For any health service with finite resources, cost is a key consideration as seen recently regarding Scotland’s Health Board advice on Fostair® and Relvar®. However, improved patient care and safety is paramount for patients with asthma and COPD as seen by the various international, national and regional initiatives and guidelines which have appreciably influenced prescribing patterns in Scotland, most notably resulting in the increasing use of LABA/ICS inhalers (until recently) and reduced prescribing of single agent ICS and LABA inhalers. However, further research is needed to fully assess the cost-effectiveness of the different approaches in Scotland including educational and other initiatives to enhance patient adherence and improve future care efficiently. Ideally, all key stakeholder groups should work together to rationalize the inhaler choices available and improve familiarity to help conserve costs within a constrained resource environment. These are projects for the future.

Key issues

  • There is increasing prevalence of asthma and COPD across countries, with both priority areas in Scotland

  • There has been the continual launch of new patented inhalers to help address concerns with adherence to inhalers.

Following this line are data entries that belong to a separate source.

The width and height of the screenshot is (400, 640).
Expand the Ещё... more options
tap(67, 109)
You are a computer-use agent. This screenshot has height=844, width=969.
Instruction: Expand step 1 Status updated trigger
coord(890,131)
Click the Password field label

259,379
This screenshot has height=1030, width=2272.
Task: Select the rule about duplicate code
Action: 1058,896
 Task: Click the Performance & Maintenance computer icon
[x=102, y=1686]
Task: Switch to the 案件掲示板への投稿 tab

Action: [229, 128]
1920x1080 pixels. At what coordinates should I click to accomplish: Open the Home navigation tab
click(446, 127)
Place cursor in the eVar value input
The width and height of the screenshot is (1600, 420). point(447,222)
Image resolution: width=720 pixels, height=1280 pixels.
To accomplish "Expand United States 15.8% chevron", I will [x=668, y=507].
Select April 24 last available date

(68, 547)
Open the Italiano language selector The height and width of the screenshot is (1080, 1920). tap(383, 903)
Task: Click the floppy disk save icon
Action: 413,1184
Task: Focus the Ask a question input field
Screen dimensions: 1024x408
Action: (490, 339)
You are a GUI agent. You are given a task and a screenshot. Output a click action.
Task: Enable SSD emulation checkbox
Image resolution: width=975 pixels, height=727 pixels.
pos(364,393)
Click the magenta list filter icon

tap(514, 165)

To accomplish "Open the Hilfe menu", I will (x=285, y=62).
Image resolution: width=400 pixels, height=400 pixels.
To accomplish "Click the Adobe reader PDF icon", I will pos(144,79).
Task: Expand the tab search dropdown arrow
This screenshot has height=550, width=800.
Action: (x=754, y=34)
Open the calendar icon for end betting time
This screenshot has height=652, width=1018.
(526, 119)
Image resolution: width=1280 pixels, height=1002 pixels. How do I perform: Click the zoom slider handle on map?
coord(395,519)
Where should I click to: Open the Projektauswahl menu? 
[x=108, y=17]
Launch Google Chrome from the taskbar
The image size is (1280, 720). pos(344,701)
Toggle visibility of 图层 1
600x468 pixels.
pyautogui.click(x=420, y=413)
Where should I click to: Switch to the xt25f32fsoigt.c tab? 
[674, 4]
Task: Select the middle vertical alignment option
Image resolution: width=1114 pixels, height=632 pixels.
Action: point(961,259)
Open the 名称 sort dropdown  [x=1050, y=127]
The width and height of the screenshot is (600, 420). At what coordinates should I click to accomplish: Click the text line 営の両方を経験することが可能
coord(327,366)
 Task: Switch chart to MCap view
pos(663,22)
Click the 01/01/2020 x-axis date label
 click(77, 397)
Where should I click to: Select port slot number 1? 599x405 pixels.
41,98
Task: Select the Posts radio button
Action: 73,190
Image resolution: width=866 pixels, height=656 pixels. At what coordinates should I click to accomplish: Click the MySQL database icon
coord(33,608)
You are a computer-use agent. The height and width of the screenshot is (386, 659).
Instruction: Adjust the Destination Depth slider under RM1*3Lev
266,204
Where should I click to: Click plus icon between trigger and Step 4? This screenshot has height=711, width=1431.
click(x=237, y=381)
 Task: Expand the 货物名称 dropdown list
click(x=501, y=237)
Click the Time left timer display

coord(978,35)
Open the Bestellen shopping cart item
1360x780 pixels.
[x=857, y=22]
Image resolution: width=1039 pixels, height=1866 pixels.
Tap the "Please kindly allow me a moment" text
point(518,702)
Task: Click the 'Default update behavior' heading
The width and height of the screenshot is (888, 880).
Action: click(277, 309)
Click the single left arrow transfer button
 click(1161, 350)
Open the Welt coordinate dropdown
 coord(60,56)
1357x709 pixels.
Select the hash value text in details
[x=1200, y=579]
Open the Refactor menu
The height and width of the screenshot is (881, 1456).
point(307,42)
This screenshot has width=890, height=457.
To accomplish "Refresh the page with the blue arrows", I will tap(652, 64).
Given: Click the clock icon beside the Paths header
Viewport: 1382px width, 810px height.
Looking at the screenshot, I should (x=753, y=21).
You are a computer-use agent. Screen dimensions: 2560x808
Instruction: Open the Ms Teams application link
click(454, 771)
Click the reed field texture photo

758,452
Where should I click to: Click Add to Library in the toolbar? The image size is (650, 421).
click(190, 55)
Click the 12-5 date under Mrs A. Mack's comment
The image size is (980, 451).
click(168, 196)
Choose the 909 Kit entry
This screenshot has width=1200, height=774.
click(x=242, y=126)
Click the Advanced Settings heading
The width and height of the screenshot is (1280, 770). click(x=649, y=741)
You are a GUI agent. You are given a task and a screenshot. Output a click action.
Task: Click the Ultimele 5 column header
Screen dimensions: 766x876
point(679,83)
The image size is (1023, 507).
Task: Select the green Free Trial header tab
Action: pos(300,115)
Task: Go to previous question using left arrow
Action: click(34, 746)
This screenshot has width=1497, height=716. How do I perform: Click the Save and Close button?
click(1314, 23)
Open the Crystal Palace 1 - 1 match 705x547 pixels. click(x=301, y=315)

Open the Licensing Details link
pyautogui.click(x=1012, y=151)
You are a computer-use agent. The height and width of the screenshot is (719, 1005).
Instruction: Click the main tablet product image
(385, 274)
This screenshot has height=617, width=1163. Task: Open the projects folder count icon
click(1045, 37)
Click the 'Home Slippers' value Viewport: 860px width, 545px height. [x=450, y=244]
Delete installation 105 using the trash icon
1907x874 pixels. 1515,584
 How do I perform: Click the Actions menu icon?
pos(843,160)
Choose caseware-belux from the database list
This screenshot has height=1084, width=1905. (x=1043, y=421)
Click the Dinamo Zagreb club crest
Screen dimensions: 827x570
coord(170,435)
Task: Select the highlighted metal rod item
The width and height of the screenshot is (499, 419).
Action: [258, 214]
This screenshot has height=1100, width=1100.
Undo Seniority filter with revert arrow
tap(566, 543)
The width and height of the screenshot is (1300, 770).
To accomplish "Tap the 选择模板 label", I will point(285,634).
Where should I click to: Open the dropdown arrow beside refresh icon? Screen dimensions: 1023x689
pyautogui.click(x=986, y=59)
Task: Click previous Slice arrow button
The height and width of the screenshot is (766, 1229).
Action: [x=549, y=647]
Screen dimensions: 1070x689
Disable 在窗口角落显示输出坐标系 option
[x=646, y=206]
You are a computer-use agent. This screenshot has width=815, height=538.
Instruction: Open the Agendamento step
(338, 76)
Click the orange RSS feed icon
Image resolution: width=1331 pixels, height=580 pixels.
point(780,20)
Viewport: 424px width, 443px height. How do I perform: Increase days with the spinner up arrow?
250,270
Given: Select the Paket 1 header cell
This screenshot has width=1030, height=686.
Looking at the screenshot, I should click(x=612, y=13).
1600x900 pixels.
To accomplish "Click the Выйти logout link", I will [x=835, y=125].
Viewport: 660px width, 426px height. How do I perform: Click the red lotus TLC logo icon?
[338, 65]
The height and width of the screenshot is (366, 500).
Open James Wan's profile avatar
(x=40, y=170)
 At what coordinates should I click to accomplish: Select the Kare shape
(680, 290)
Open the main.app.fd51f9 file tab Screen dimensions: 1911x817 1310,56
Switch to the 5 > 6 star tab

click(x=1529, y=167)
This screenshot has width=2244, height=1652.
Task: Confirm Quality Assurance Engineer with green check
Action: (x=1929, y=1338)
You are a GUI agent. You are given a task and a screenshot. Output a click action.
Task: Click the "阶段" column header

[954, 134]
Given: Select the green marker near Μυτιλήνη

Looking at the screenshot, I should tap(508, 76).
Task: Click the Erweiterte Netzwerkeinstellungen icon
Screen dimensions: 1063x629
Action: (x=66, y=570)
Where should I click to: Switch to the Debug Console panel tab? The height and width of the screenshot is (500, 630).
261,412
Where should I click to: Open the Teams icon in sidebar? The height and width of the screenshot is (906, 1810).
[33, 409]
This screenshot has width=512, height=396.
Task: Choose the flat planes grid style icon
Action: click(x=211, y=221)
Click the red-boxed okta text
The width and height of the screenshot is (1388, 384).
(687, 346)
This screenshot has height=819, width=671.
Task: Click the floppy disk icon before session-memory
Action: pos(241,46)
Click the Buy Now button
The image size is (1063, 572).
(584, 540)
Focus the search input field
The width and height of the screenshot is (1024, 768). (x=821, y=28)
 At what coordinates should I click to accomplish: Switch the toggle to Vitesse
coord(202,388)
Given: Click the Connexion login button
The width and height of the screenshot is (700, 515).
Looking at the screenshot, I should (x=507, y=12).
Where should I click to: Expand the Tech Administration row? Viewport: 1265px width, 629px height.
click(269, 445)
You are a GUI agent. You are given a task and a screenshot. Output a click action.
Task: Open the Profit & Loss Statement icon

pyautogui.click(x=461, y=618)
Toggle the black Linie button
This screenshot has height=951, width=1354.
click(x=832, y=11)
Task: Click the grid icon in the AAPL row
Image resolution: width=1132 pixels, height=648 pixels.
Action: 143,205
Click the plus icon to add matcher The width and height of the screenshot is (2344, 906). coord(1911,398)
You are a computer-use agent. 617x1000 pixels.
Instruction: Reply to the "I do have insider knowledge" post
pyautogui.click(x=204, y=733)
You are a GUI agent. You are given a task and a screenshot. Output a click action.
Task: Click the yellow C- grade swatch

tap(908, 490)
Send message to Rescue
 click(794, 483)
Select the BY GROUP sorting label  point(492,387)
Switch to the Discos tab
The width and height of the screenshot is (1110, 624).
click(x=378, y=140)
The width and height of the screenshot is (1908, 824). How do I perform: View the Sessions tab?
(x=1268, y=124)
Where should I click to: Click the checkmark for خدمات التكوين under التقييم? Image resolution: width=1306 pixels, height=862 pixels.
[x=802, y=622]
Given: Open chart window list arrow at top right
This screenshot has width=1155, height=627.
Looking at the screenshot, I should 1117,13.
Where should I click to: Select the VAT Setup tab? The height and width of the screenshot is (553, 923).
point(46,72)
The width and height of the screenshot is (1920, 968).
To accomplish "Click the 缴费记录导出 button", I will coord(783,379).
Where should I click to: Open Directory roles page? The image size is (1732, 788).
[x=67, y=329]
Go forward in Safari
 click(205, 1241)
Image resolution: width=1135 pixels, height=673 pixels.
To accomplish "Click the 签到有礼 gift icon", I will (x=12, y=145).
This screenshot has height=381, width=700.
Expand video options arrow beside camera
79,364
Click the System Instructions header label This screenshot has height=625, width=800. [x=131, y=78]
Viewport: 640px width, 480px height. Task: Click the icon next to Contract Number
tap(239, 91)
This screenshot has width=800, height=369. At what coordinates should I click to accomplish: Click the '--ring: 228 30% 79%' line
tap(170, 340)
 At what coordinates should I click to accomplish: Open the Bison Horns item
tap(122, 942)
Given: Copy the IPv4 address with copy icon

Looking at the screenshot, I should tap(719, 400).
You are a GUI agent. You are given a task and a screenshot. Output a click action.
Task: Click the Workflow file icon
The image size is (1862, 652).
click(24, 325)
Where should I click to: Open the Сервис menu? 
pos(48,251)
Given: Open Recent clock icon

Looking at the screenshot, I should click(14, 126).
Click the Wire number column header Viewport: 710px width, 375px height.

This coupled with increased prevalence rates has meant a two-fold increase in inhaler expenditure in Scotland between 2001 and 2017

  • As a result, NHS Scotland spends over GB£125 million per year on respiratory medicines, with expenditure on LABA/ICS and LAMA inhalers becoming the highest of any medicine type in Scotland

  • However, concerns with the availability of the full dose range of alternative combination inhalers to Seretide® over Symbicort®, coupled with the need to be cautious initially as health-care professionals and patients became more familiar with alternative inhalers and their more modest price reductions have resulted in total expenditure in inhalers plateauing in recent years compared with the appreciable reductions in expenditure on oral medicines once generics become available. Recent initiatives to reduce the steroid burden have also impacted on expenditures

  • There is ongoing monitoring of patients to ensure care is not compromised with the increasing use of alternative combination inhalers, and this will continue

  • The utilization of combination ICS/LABAs in COPD will be affected by recent concerns with their safety

Declaration of interest

Marion Bennie, Simon Hurding, Katie Johnston, Sean Macbride Stewart, and Janey Lennon are all employed by NHS Scotland. The production of this paper was facilitated by a grant to Alec Morton by the University of Strathclyde under the university’s New Professors‘ Fund. Alec Morton also declares consulting fees from Office of Health Economics and AstraZeneca, but these are not related to the current work and not on technologies related to the current work. The authors have no other relevant affiliations or financial involvement with any organization or entity with a financial interest in or financial conflict with the subject matter or materials discussed in the manuscript apart from those disclosed.

Reviewers Disclosure

A reviewer on this manuscript has disclosed working for a pharmaceutical company which also produces inhalers and inhaled medications. Peer reviewers on this manuscript have no other relevant financial relationships or otherwise to disclose.

Additional information

Funding

The production of this paper was facilitated by a grant to Alec Morton by the University of Strathclyde under the university’s New Professors‘ Fund.